Les compositions all over de Marcel Barbeau figurent parmi ses œuvres les plus abouties et les plus avant-gardistes. Les toutes premières pièces voient le jour durant la seconde moitié des années 1940 et, parmi elles, se distingue la flamboyante Sauvage-furie ou Automne-délire, datée de 1947. Au sujet de cette œuvre, l’historien de l’art Roald Nasgaard écrit : « Dans ce petit tableau, Barbeau, avec une étonnante retenue, a étalé la matière à coups de spatule réguliers, ordonnés, quasi mécaniques. En 1947, cette démarche n’avait pas vraiment de précédent, autant au regard du sacrifice presque total de la spontanéité automatiste que de l’indifférence pour la composition compte tenu du cadre rectangulaire. » Ainsi, Barbeau signe ici un véritable manifeste plastique, précurseur des explorations picturales qui feront basculer les arts visuels dans une modernité irréversible tant au Québec qu’au Canada.
En effet, ce chef-d’œuvre marque la genèse des Automatistes, dont les œuvres lui seront redevables à plusieurs égards. Il s’agit d’une des rares peintures de 1947 ayant échappé à l’hécatombe de l’année suivante, au cours de laquelle plusieurs tableaux ont été détruits.
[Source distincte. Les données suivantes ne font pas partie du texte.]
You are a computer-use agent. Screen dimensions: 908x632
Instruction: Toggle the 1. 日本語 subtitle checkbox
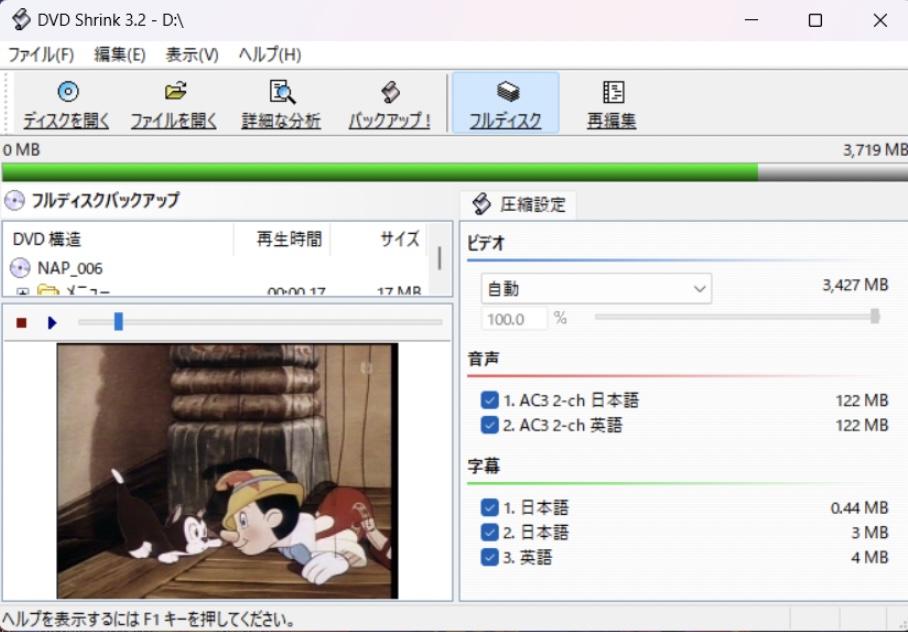click(489, 508)
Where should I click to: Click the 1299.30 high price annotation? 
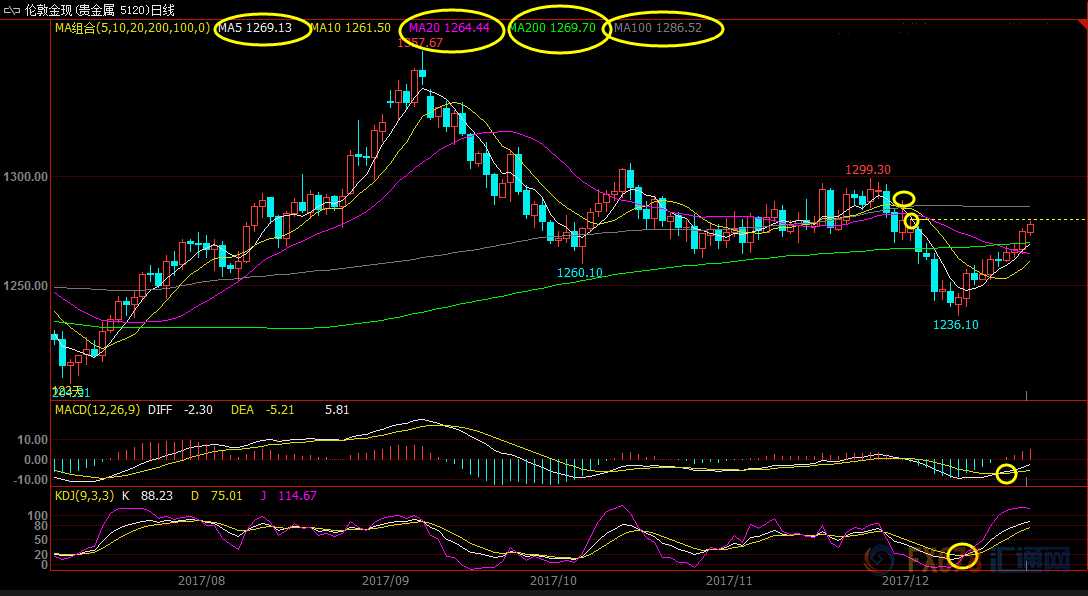pos(868,169)
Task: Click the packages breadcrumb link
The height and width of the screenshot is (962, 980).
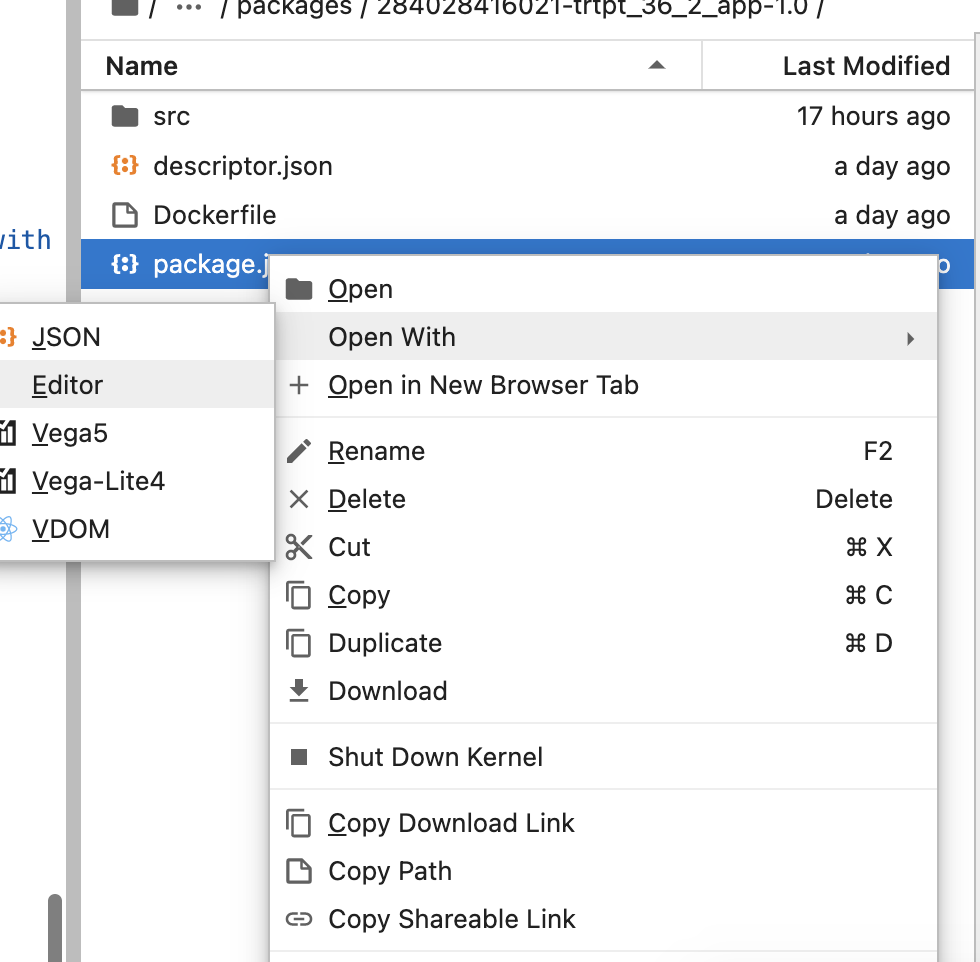Action: coord(294,8)
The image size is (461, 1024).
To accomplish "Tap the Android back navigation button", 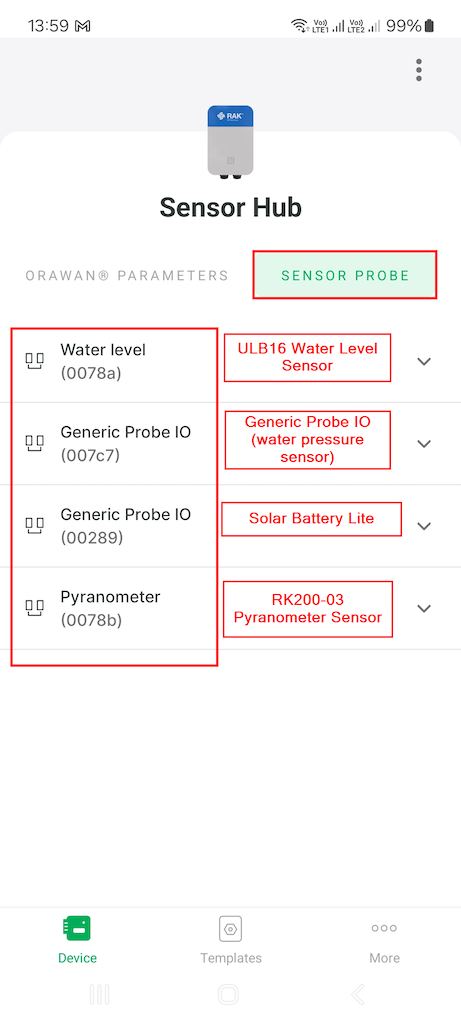I will click(x=358, y=995).
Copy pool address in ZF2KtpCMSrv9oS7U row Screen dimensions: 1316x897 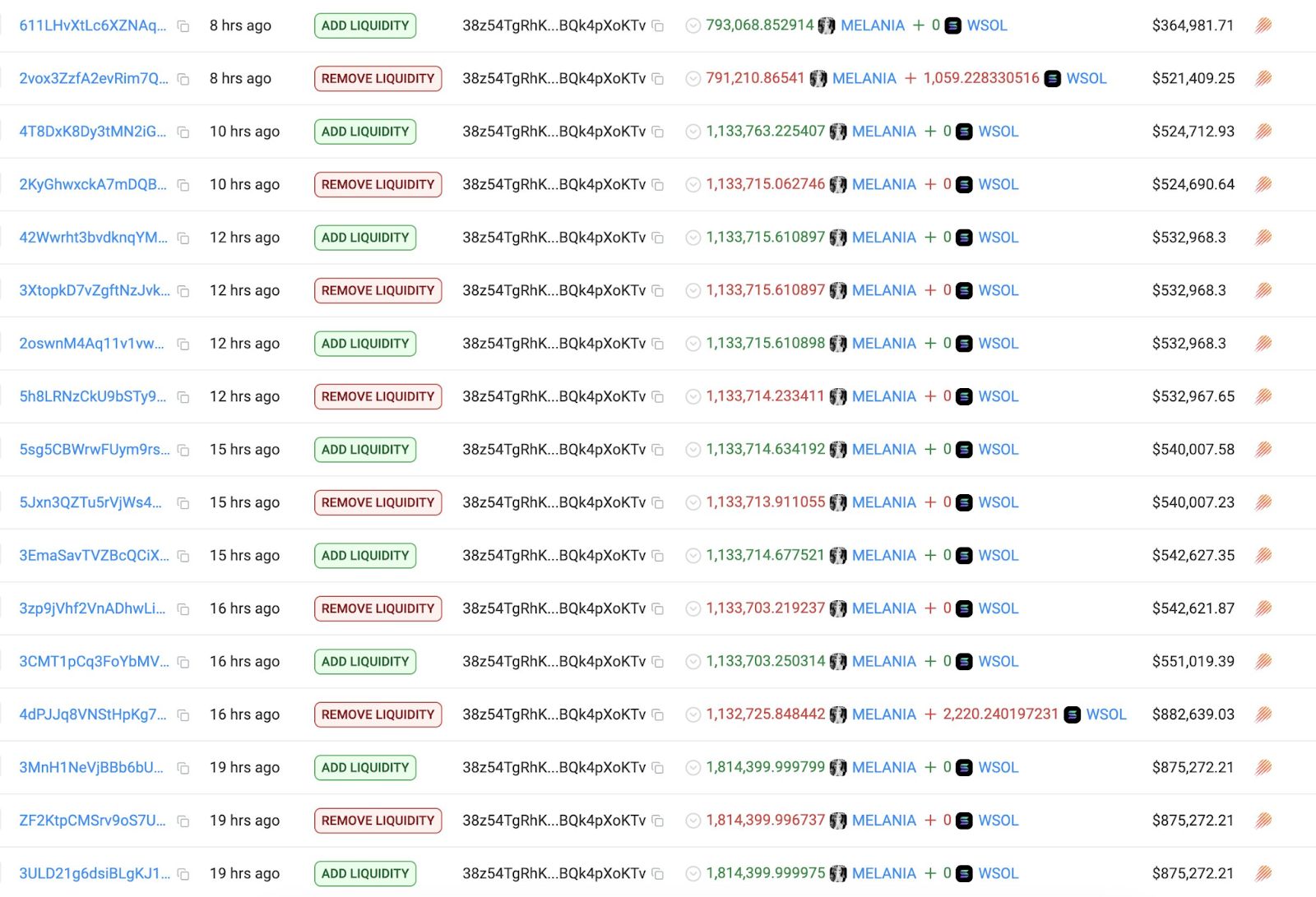pyautogui.click(x=658, y=821)
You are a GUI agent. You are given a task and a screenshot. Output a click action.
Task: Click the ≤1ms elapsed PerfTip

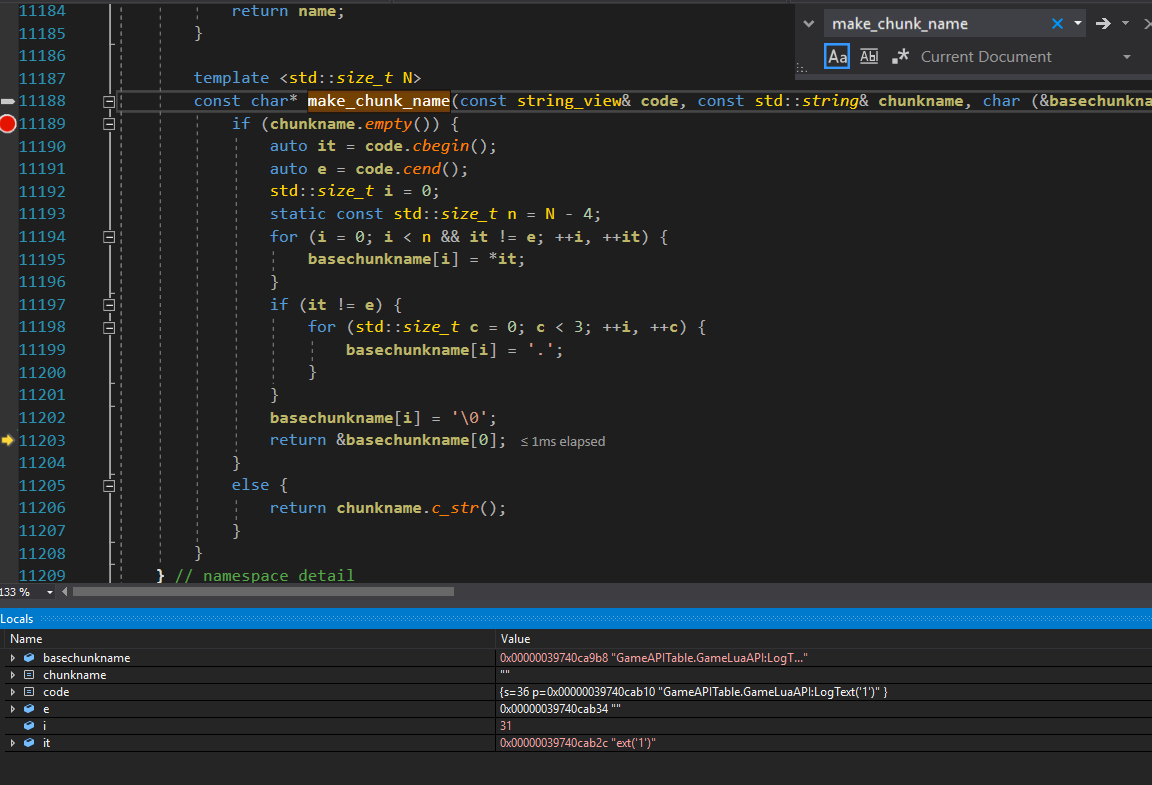pyautogui.click(x=562, y=440)
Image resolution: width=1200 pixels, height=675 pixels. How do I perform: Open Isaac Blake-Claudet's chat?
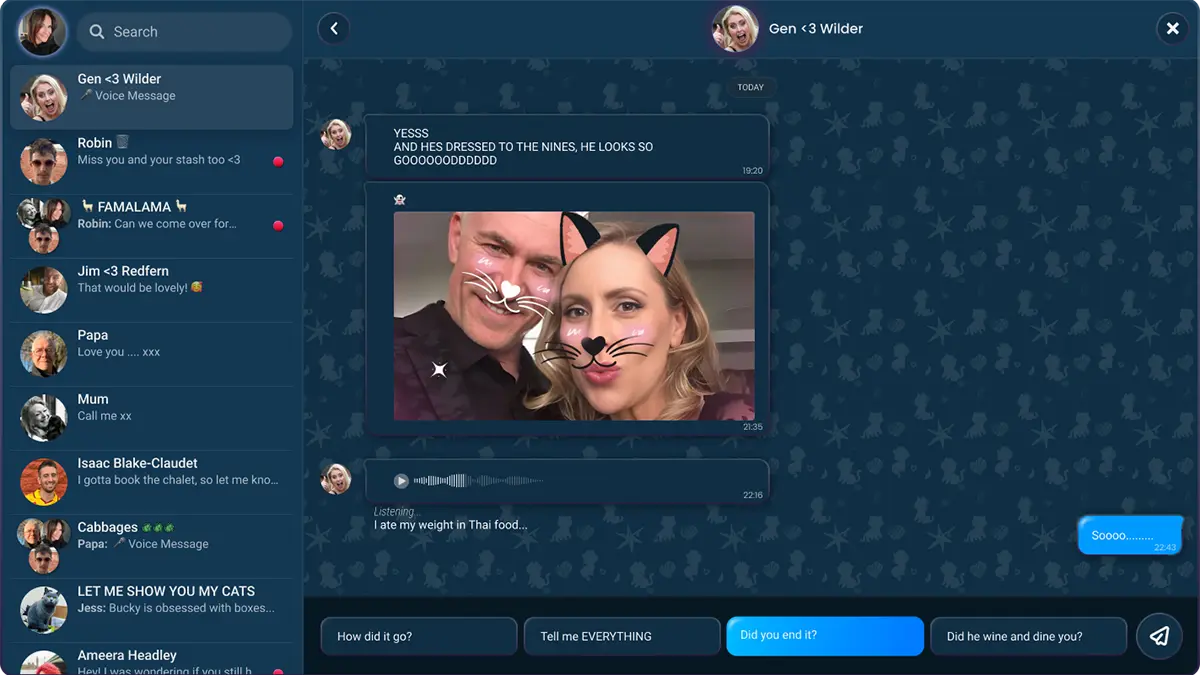[x=152, y=481]
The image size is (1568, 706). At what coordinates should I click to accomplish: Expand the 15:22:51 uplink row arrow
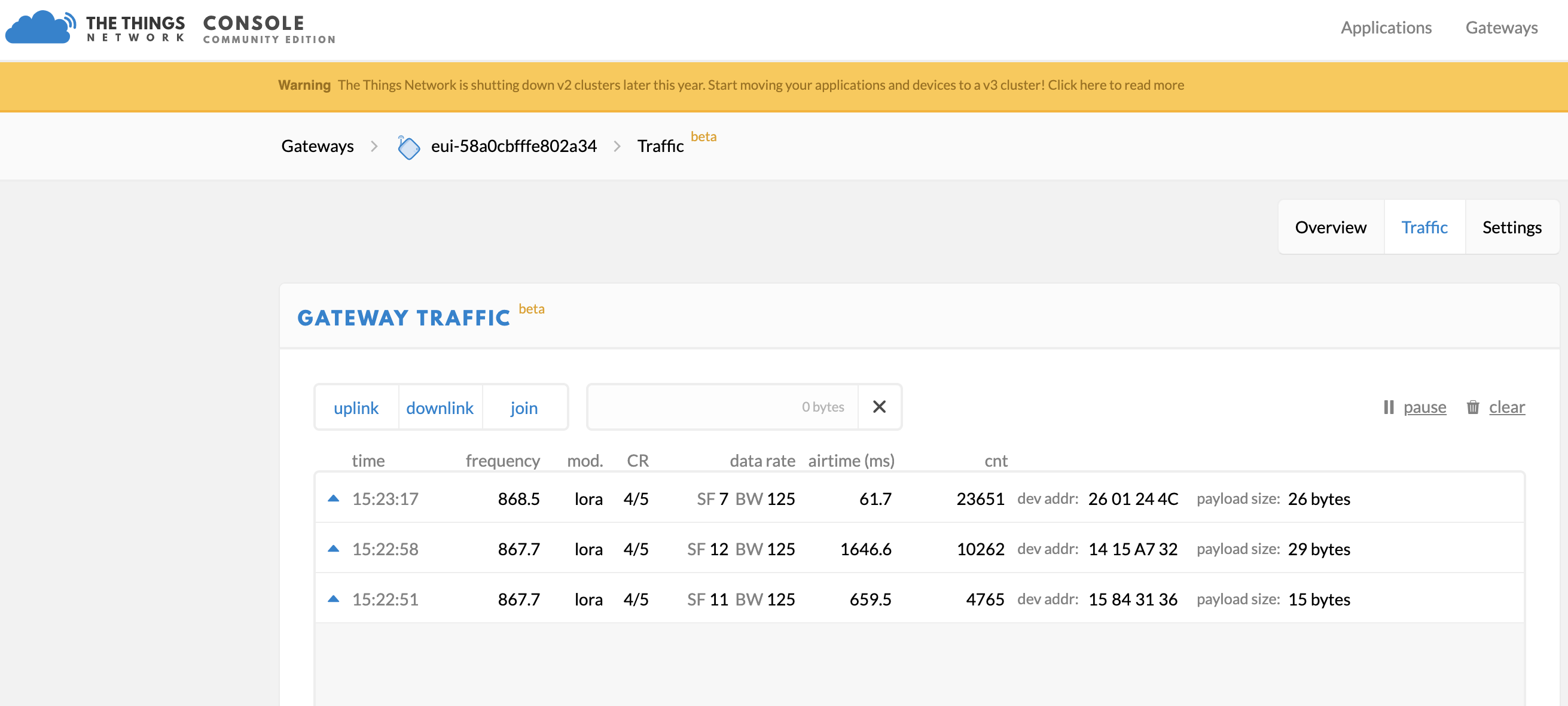tap(333, 599)
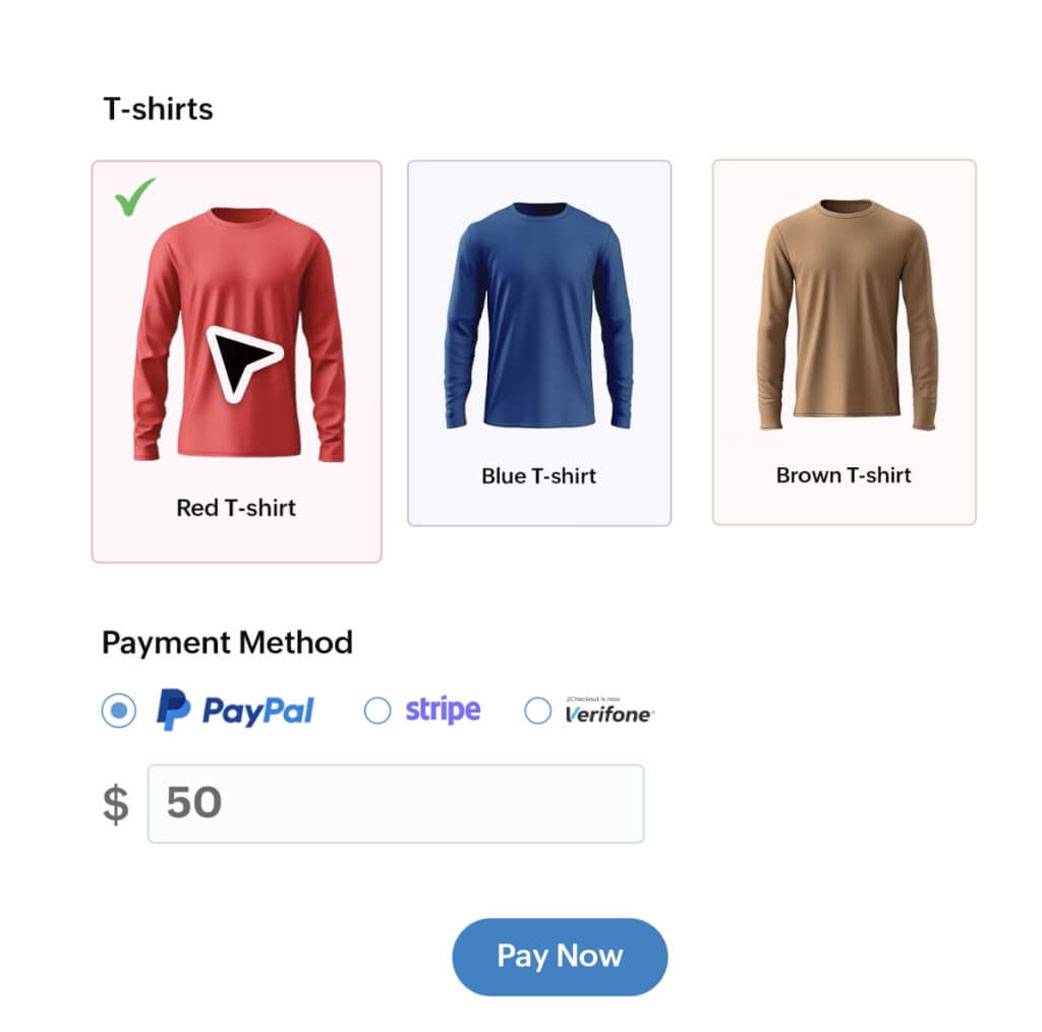Select the stripe radio button
This screenshot has width=1042, height=1032.
377,709
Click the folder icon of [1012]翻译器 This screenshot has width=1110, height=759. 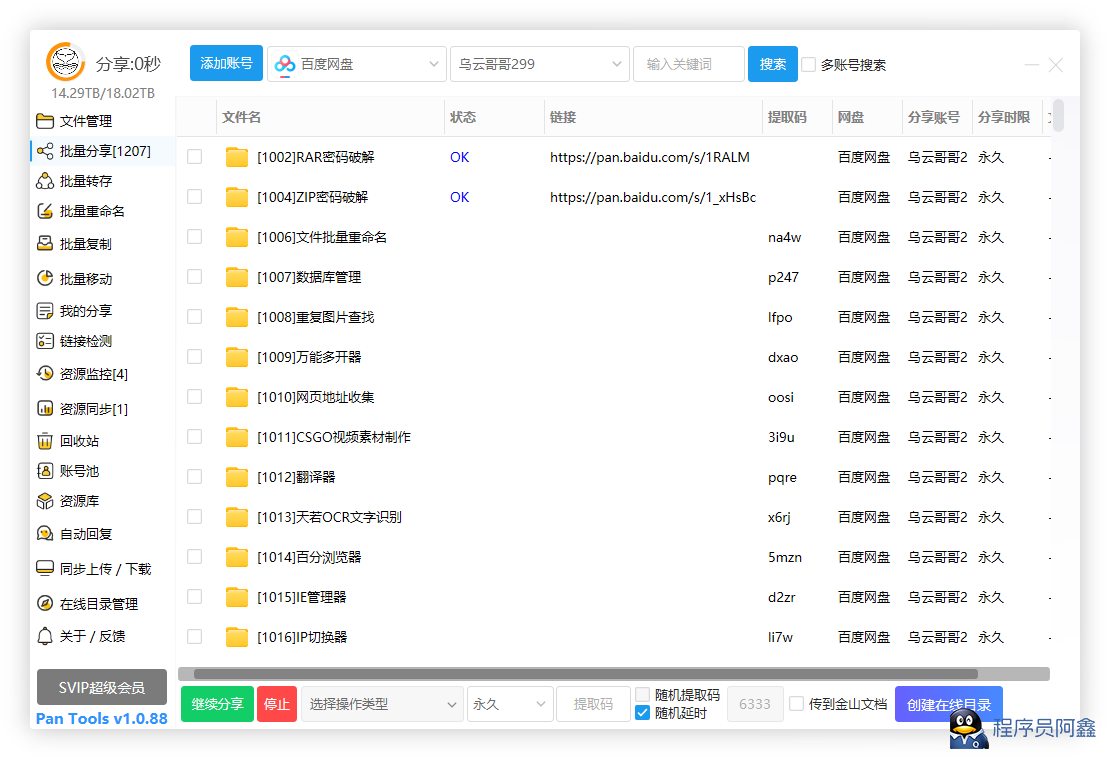click(x=236, y=477)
Animée par de superbes effets de miroitement et de transparence, là où la matière est raclée jusqu’à la toile, la pièce annonce notamment les huiles de Paul Émile Borduas au milieu des années 1950, suivies des toiles de Marcelle Ferron, ne serait-ce que par la lumière qui façonne et balaie l’espace d’un geste assuré, mature, implacable.
Avec Sauvage-furie ou Automne-délire, la palette de Barbeau s’éclaircit : le noir cède la place au blanc, dont la lumière irradie la surface. Ce contraste pur, additionné de pigments bleus, rouges et verts, permet de repousser les limites jusqu’alors peu explorées de la technique all over et du tachisme. Le réseau distendu des bandes de spatule se jette dans la mêlée sous l’emprise d’une poussée latérale tandis que les touches de couleurs vives ponctuent joyeusement ce damier en bataille. L’orientation oblique des traces donne de la densité à la trame baroque, éblouissante, éminemment expressive.
Une œuvre historique et incontournable pour le collectionneur audacieux, à l’image de l’artiste inclassable que fut Barbeau.